I asked one of them why the AAP had not made more of an effort in building consensus with the other parties on the Jan Lokpal (the Bill was circulated to  the Opposition only the night before its tabling), or explore legal options to bypass the need for clearance for the Bill from the Central government. He began with the usual critique of the Lieutenant Governor's actions, but then went on to admit that the AAP has not been able to shake off the agitational culture in which it was born. "Our volunteers are much happier fighting the system," he said. "If we had tried to negotiate with the Congress or the BJP, it would have been seen as a compromise.

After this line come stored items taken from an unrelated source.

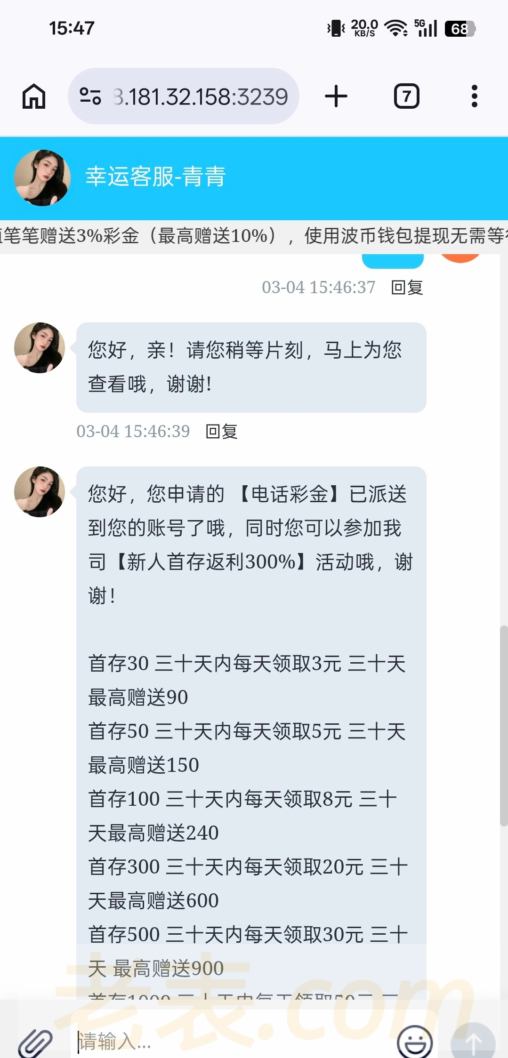Image resolution: width=508 pixels, height=1058 pixels.
Task: Tap the browser home icon
Action: 34,96
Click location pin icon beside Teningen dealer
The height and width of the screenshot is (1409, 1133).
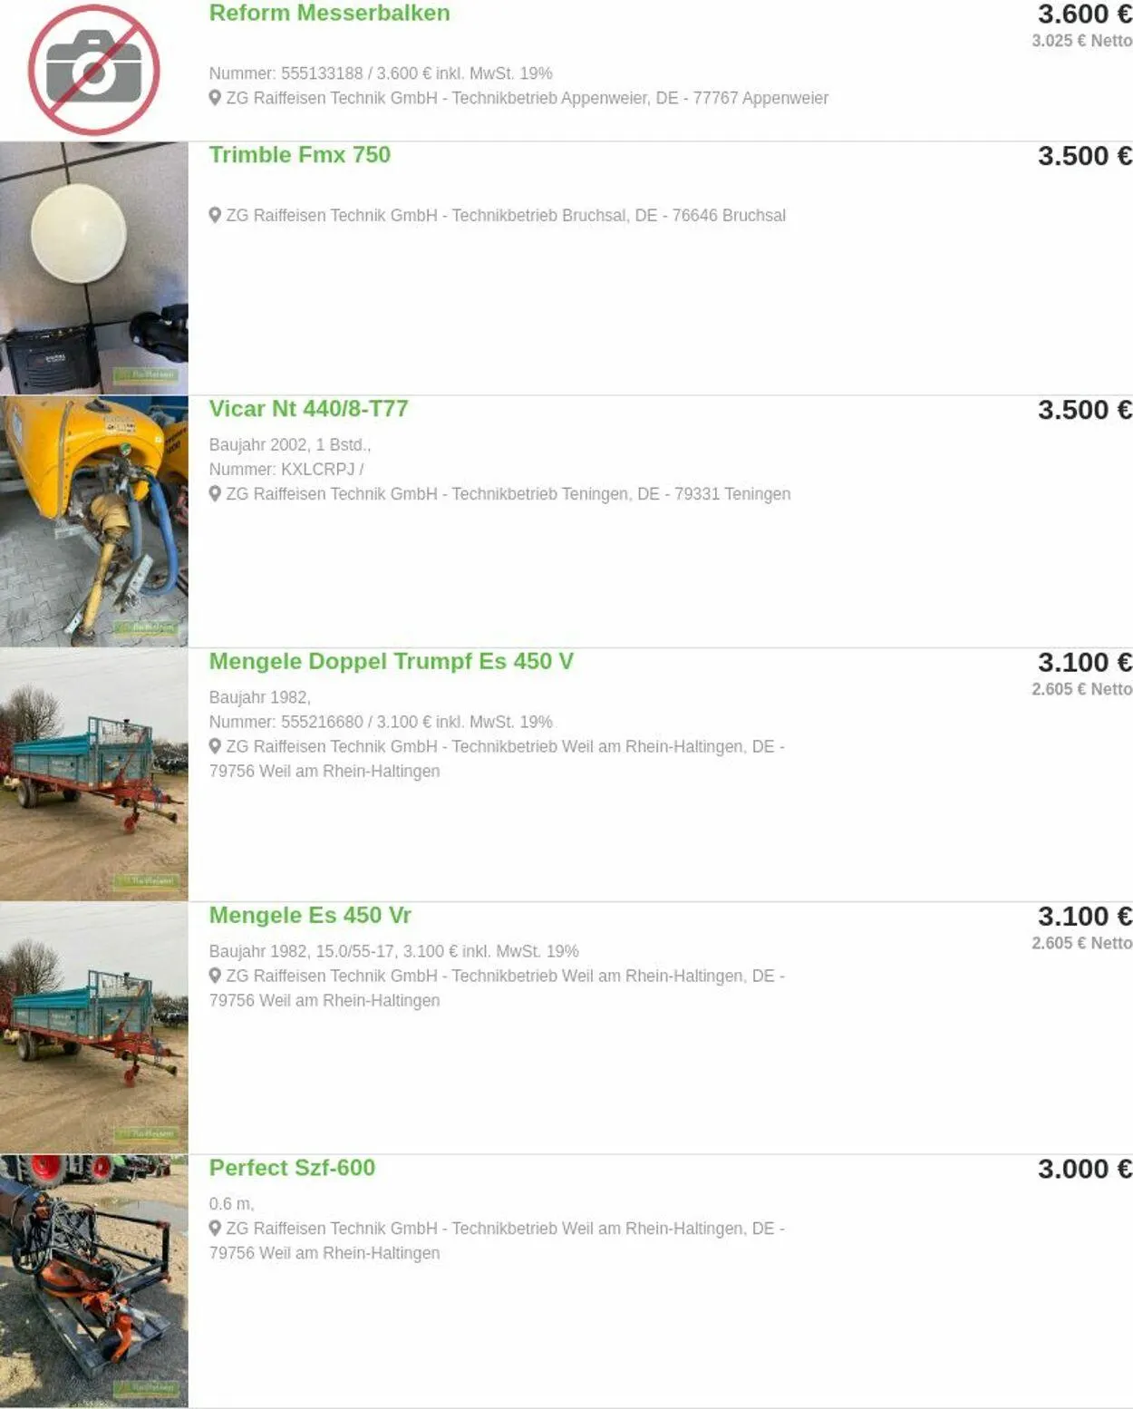tap(215, 493)

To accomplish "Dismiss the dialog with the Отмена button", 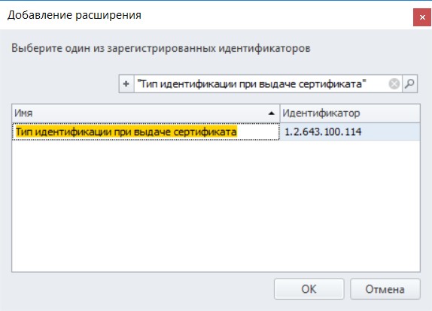I will pos(385,289).
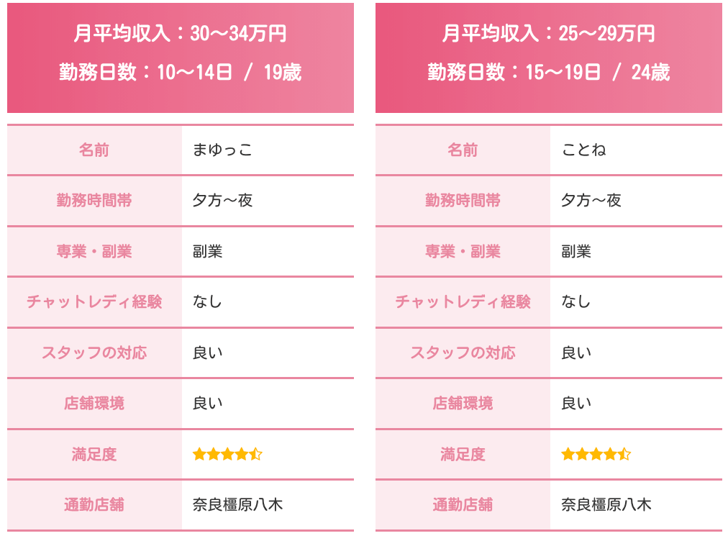Viewport: 728px width, 541px height.
Task: Click 夕方〜夜 in まゆっこ's review table
Action: pyautogui.click(x=222, y=201)

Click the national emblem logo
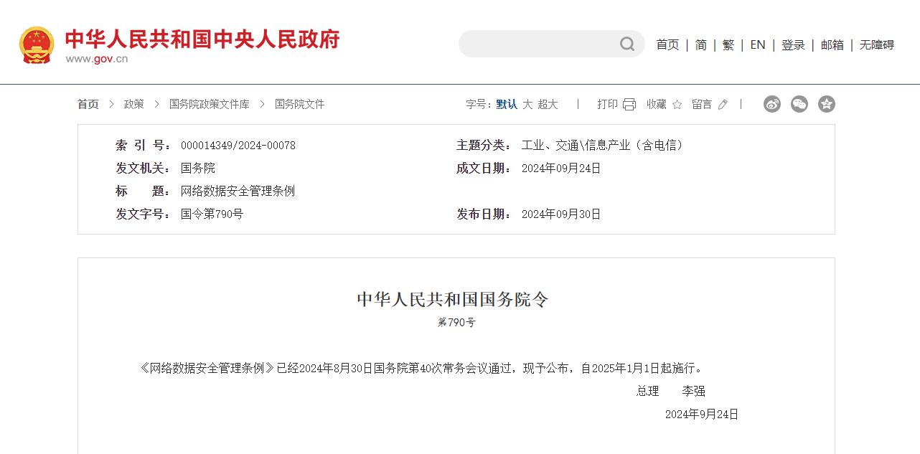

We would be chastised by our cadre: 'aap politics kar rahe ho' (you are doing politics)'.

In a matter of hours, the volunteers (at least those hungry for a return to the AAP's street-fighting days) would get their wish. The Jan Lokpal Bill was defeated by the Congress and the BJP even before it could be formally tabled, and the fall of the AAP's short-lived government was imminent.

By 7 pm, the narrow road outside the AAP office was jammed with cheering, dancing supporters. News had spread that Kejriwal was on his way to announce his exit. At just after 8pm, he appeared on the tiny balcony on the first floor of the structure.

"We posed too great a threat to the BJP and Congress," he said, holding up his resignation letter to wild cheers. Jhadoos were held aloft, as a new slogan was coined: "abhi toh Sheila haari hai, ab Modi ki baari hai (Sheila Dikshit has been defeated, now it is the turn of Narendra Modi)".